Copy the lines word for word, beginning at the line that contains "You are a GUI" and stopping after the line that contains "point(1042,96)".

• **MATERIAL TO PROCESS**:
----------------

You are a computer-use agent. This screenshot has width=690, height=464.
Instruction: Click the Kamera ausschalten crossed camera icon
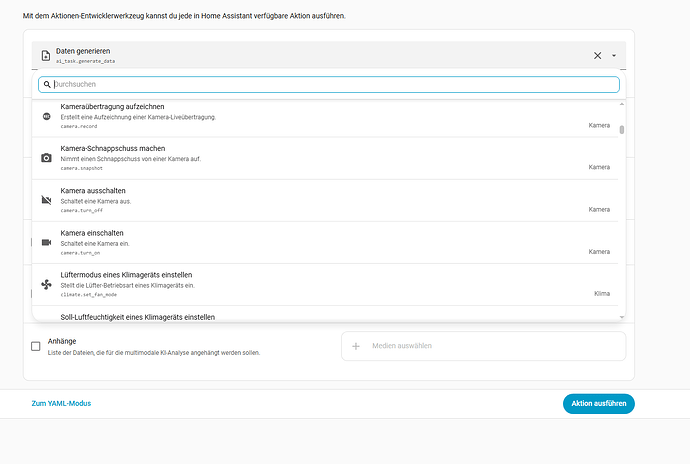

----------------

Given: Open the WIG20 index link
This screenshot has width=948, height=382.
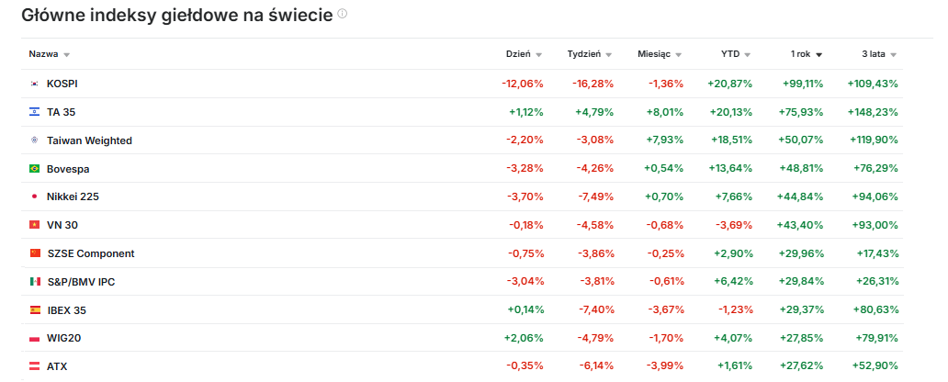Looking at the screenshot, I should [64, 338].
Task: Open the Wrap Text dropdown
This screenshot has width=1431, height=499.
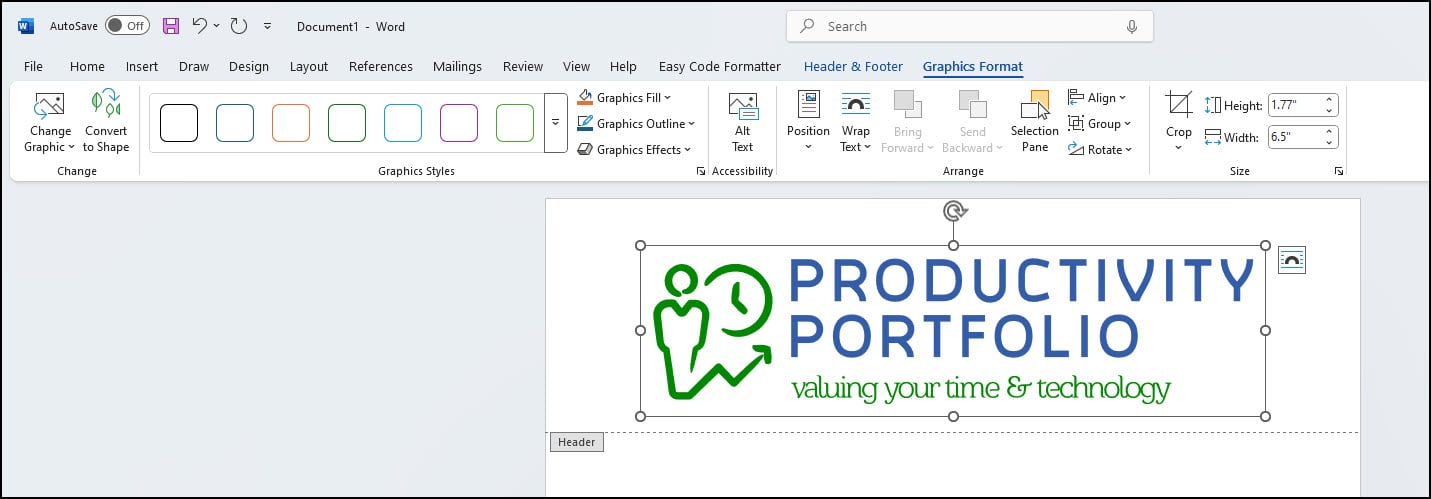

----------------

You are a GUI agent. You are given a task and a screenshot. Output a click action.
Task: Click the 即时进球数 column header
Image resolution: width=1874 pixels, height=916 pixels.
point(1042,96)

----------------

• **REPLY**:
You are a GUI agent. You are given a task and a screenshot. Output a click action.
Task: Click the 即时进球数 column header
Image resolution: width=1874 pixels, height=916 pixels.
point(1042,96)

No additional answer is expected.